Foo Fighters: Echoes, Silence, Patience & Grace


Foo Fighters evolve on their sixth album.



Echoes, Silence, Patience & Grace isn’t the most remarkable album Dave Grohl’s ever been a part of, but by any measure that’s a damn high standard to meet. Having contributed to Nirvana, Queens of the Stone Age and Nine Inch Nails, to name just a few, Grohl’s rock resume is a wet dream come true for anyone in the music industry. What Echoes happens to be is the best, most confident and diverse Foo Fighters record to date.

What makes their sixth studio album so good isn’t the fact that Grohl has found a way to take the signature Foo sound to a higher level. He has, but with the help of producer Gil Norton, (knob-turner for 1997’s double-platinum The Colour and the Shape) Grohl has also discovered how to break outside his own mold. Echoes is full of pleasant departures and surprises, relying less on the power-pop rockers than gorgeous arrangements and melody. Irresistable hooks expectedly abound, but this time they’re an accessory rather than the vehicle carrying the album.

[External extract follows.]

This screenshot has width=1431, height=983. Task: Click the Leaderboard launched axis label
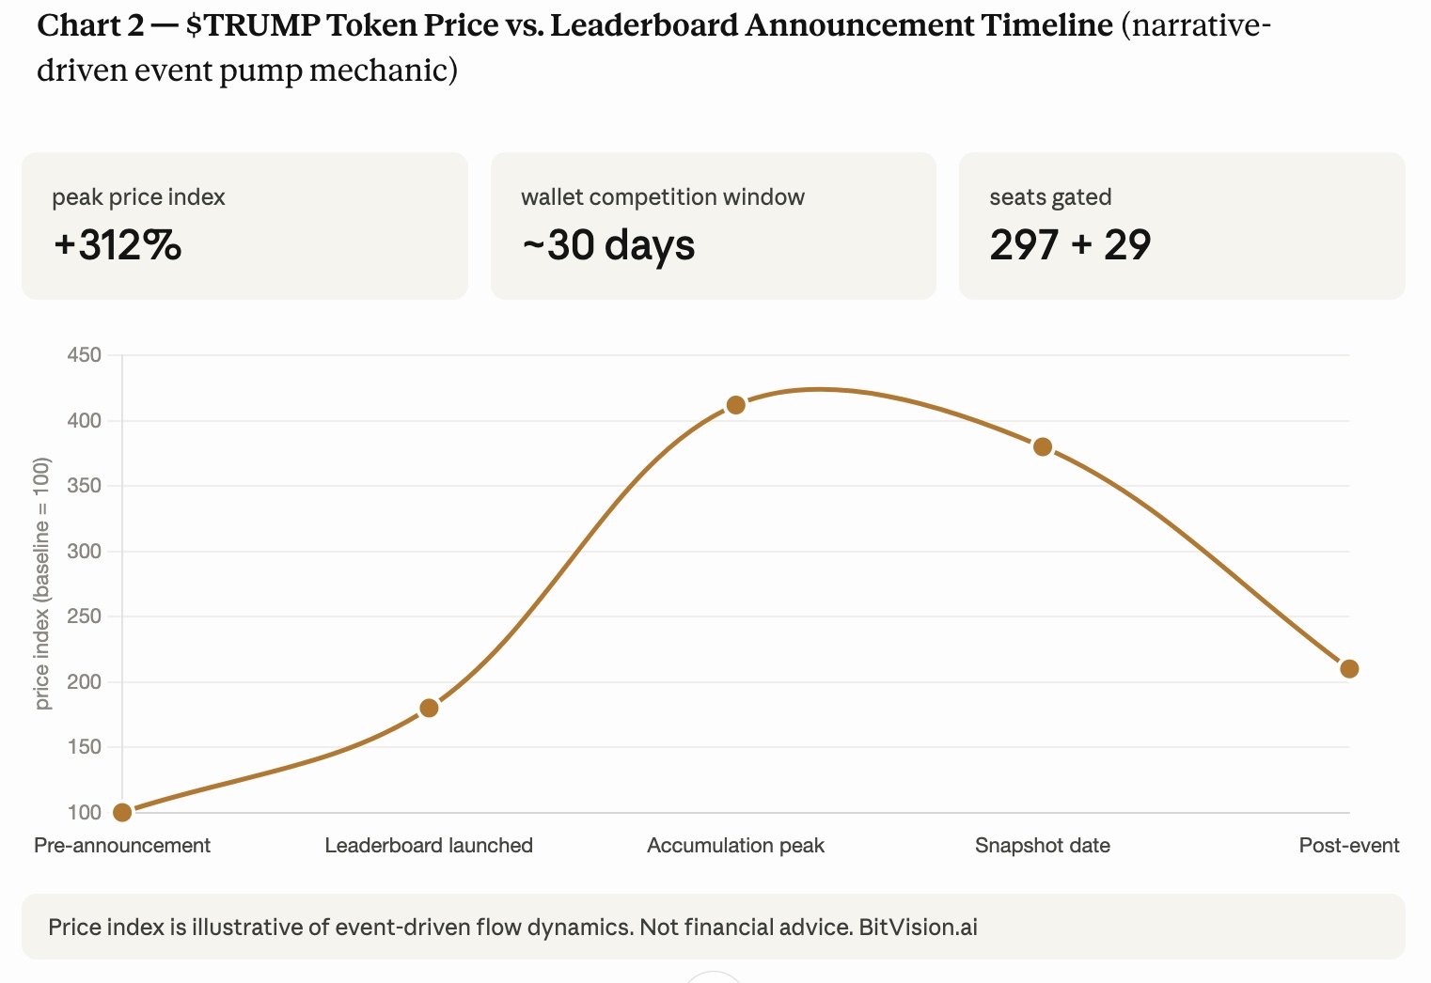[x=429, y=845]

The album’s lead single, “The Pretender”, has somehow managed to keep from becoming mind-crushingly annoying, even after six thousand radio rotations. There are other obvious singles on deck featuring the staple Foo Fighters sound, such as “Cheer up Boys (Your Makeup is Running)”, “Long Road to Ruin” and my favorite, “Let it Die”. But even with such familiar Foo fare, there is a new dynamic to these songs that provides more listenability than any of their previous albums: melodic texture. It isn’t a reinvention of Grohl’s songwriting style so much as an evolution; these songs have merely been given room to breathe and build in ways that were rare in his previous compositions.

This is most evident on “Erase/Replace”, where three-part harmonies and a string section are featured in the bridge, giving the song a more transcendent air than we’re accustomed to.

Another example is the gripping, disarmingly intimate “Stranger Things Have Happened”, recorded by Grohl alone in a hallway with only an acoustic and a metronome, which can be heard clicking in the background.

With the exception of “Stranger Things Have Happened”, the first seven songs are, by and large, instant arena rockers. The second half of the album takes a softer turn, however, featuring a new melodic depth from Grohl and company that is free of pretense and full of promise.

The farthest departure from the tried-and-true Foo fare on Echoes is “The Ballad of the Beaconsfield Miners”, a vocals-free acoustic track featuring slap guitar virtuoso Kaki King, sounding like a mix between Al Di Meola and a coked-out Jack White on a bluegrass kick.

Track ten, the reflective “Statues”, is reminiscent of mid-seventies rock in a Billy Joel-meets-seventies-era-Zeppelin kind of way, while “Home”, a piano-driven ballad completely free of guitars, brings a sense of fragile, heartstring-tugging loneliness.

The final track on the extended edition of Echoes, the true Foo rocker “Once and For All”, gives the listener an optimistic, rising-sound send-off. “My time has come, this means war,” Grohl wails. With an album this good, it’s hard not to be on his side.